* EXERCISE BRIEF
Every entry below should be printed exactly.

::: INFORMATION GIVEN

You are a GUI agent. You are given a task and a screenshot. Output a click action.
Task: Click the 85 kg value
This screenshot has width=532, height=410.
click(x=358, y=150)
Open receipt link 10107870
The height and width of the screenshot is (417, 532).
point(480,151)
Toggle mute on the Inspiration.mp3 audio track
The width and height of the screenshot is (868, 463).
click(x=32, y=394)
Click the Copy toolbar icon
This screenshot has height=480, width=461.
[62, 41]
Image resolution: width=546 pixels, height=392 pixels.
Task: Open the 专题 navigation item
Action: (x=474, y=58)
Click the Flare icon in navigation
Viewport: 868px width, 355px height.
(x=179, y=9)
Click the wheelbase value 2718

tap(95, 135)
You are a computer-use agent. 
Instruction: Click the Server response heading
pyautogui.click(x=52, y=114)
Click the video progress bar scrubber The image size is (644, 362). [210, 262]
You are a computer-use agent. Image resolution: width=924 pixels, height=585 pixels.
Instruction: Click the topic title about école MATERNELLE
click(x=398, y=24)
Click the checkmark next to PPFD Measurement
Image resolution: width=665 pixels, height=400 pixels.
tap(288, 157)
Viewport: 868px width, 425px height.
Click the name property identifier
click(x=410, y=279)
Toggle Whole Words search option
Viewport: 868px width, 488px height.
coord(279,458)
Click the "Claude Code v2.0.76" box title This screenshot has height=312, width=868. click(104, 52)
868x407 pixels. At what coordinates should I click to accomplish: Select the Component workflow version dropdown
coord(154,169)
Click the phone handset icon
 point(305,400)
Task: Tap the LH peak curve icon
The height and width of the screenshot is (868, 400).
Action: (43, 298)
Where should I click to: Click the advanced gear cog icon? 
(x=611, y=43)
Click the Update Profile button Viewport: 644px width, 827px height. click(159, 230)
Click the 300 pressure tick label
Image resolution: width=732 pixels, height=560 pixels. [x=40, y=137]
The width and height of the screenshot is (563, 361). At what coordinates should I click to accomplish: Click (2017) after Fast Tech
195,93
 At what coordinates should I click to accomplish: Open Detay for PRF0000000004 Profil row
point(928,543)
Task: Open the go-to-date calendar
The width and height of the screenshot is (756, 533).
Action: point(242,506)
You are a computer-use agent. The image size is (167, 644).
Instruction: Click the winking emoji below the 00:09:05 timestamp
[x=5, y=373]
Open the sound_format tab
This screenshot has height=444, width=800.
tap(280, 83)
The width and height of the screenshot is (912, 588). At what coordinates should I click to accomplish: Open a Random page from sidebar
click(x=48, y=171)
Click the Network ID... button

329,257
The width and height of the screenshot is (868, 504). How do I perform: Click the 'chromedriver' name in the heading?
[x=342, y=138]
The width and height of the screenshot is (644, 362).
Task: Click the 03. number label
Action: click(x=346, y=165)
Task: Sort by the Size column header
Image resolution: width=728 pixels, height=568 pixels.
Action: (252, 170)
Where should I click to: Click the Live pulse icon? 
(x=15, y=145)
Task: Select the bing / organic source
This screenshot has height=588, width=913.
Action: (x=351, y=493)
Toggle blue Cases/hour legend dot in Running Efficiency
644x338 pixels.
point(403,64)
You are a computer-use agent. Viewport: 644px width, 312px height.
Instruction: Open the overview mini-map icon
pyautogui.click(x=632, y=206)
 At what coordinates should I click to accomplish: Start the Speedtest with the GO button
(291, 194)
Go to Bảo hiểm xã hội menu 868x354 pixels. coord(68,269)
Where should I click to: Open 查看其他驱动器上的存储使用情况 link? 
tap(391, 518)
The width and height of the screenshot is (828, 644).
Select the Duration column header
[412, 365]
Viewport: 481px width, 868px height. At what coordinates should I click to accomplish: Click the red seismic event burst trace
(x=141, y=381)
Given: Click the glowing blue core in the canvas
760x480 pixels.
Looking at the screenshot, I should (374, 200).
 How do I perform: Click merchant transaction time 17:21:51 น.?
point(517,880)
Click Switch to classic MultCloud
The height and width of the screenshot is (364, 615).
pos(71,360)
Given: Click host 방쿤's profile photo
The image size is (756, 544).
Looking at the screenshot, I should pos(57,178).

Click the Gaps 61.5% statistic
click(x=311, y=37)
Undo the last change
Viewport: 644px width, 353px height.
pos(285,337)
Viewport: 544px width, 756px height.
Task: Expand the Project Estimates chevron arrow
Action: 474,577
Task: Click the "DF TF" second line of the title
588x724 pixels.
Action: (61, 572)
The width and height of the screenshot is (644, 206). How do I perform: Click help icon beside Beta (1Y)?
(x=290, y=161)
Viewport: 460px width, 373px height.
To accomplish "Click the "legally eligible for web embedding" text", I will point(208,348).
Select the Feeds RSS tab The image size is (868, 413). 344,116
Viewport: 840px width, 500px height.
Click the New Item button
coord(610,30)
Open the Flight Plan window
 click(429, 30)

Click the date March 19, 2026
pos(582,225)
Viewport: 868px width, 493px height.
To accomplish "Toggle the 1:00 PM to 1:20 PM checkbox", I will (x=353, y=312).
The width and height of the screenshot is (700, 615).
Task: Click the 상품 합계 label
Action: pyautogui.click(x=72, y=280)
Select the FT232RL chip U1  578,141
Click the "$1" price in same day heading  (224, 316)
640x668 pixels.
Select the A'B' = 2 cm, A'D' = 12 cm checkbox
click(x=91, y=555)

::::::

* RESPONSE TO THIS EXERCISE
You are a GUI agent. You are given a task and a screenshot. Output a click action.
Task: Click the 85 kg value
This screenshot has width=532, height=410.
click(x=358, y=150)
Open receipt link 10107870
The height and width of the screenshot is (417, 532).
point(480,151)
Toggle mute on the Inspiration.mp3 audio track
The width and height of the screenshot is (868, 463).
click(x=32, y=394)
Click the Copy toolbar icon
This screenshot has height=480, width=461.
[62, 41]
Image resolution: width=546 pixels, height=392 pixels.
Task: Open the 专题 navigation item
Action: (x=474, y=58)
Click the Flare icon in navigation
Viewport: 868px width, 355px height.
(x=179, y=9)
Click the wheelbase value 2718

tap(95, 135)
You are a computer-use agent. 
Instruction: Click the Server response heading
pyautogui.click(x=52, y=114)
Click the video progress bar scrubber The image size is (644, 362). [210, 262]
You are a computer-use agent. Image resolution: width=924 pixels, height=585 pixels.
Instruction: Click the topic title about école MATERNELLE
click(x=398, y=24)
Click the checkmark next to PPFD Measurement
Image resolution: width=665 pixels, height=400 pixels.
tap(288, 157)
Viewport: 868px width, 425px height.
Click the name property identifier
click(x=410, y=279)
Toggle Whole Words search option
Viewport: 868px width, 488px height.
coord(279,458)
Click the "Claude Code v2.0.76" box title This screenshot has height=312, width=868. click(104, 52)
868x407 pixels. At what coordinates should I click to accomplish: Select the Component workflow version dropdown
coord(154,169)
Click the phone handset icon
 point(305,400)
Task: Tap the LH peak curve icon
The height and width of the screenshot is (868, 400).
Action: (43, 298)
Where should I click to: Click the advanced gear cog icon? 
(x=611, y=43)
Click the Update Profile button Viewport: 644px width, 827px height. click(159, 230)
Click the 300 pressure tick label
Image resolution: width=732 pixels, height=560 pixels. [x=40, y=137]
The width and height of the screenshot is (563, 361). At what coordinates should I click to accomplish: Click (2017) after Fast Tech
195,93
 At what coordinates should I click to accomplish: Open Detay for PRF0000000004 Profil row
point(928,543)
Task: Open the go-to-date calendar
The width and height of the screenshot is (756, 533).
Action: point(242,506)
You are a computer-use agent. The image size is (167, 644).
Instruction: Click the winking emoji below the 00:09:05 timestamp
[x=5, y=373]
Open the sound_format tab
This screenshot has height=444, width=800.
tap(280, 83)
The width and height of the screenshot is (912, 588). At what coordinates should I click to accomplish: Open a Random page from sidebar
click(x=48, y=171)
Click the Network ID... button

329,257
The width and height of the screenshot is (868, 504). How do I perform: Click the 'chromedriver' name in the heading?
[x=342, y=138]
The width and height of the screenshot is (644, 362).
Task: Click the 03. number label
Action: click(x=346, y=165)
Task: Sort by the Size column header
Image resolution: width=728 pixels, height=568 pixels.
Action: (252, 170)
Where should I click to: Click the Live pulse icon? 
(x=15, y=145)
Task: Select the bing / organic source
This screenshot has height=588, width=913.
Action: (x=351, y=493)
Toggle blue Cases/hour legend dot in Running Efficiency
644x338 pixels.
point(403,64)
You are a computer-use agent. Viewport: 644px width, 312px height.
Instruction: Open the overview mini-map icon
pyautogui.click(x=632, y=206)
 At what coordinates should I click to accomplish: Start the Speedtest with the GO button
(291, 194)
Go to Bảo hiểm xã hội menu 868x354 pixels. coord(68,269)
Where should I click to: Open 查看其他驱动器上的存储使用情况 link? 
tap(391, 518)
The width and height of the screenshot is (828, 644).
Select the Duration column header
[412, 365]
Viewport: 481px width, 868px height. At what coordinates should I click to accomplish: Click the red seismic event burst trace
(x=141, y=381)
Given: Click the glowing blue core in the canvas
760x480 pixels.
Looking at the screenshot, I should (374, 200).
 How do I perform: Click merchant transaction time 17:21:51 น.?
point(517,880)
Click Switch to classic MultCloud
The height and width of the screenshot is (364, 615).
pos(71,360)
Given: Click host 방쿤's profile photo
The image size is (756, 544).
Looking at the screenshot, I should pos(57,178).

Click the Gaps 61.5% statistic
click(x=311, y=37)
Undo the last change
Viewport: 644px width, 353px height.
pos(285,337)
Viewport: 544px width, 756px height.
Task: Expand the Project Estimates chevron arrow
Action: 474,577
Task: Click the "DF TF" second line of the title
588x724 pixels.
Action: (61, 572)
The width and height of the screenshot is (644, 206). How do I perform: Click help icon beside Beta (1Y)?
(x=290, y=161)
Viewport: 460px width, 373px height.
To accomplish "Click the "legally eligible for web embedding" text", I will point(208,348).
Select the Feeds RSS tab The image size is (868, 413). 344,116
Viewport: 840px width, 500px height.
Click the New Item button
coord(610,30)
Open the Flight Plan window
 click(429, 30)

Click the date March 19, 2026
pos(582,225)
Viewport: 868px width, 493px height.
To accomplish "Toggle the 1:00 PM to 1:20 PM checkbox", I will (x=353, y=312).
The width and height of the screenshot is (700, 615).
Task: Click the 상품 합계 label
Action: pyautogui.click(x=72, y=280)
Select the FT232RL chip U1  578,141
Click the "$1" price in same day heading  (224, 316)
640x668 pixels.
Select the A'B' = 2 cm, A'D' = 12 cm checkbox
click(x=91, y=555)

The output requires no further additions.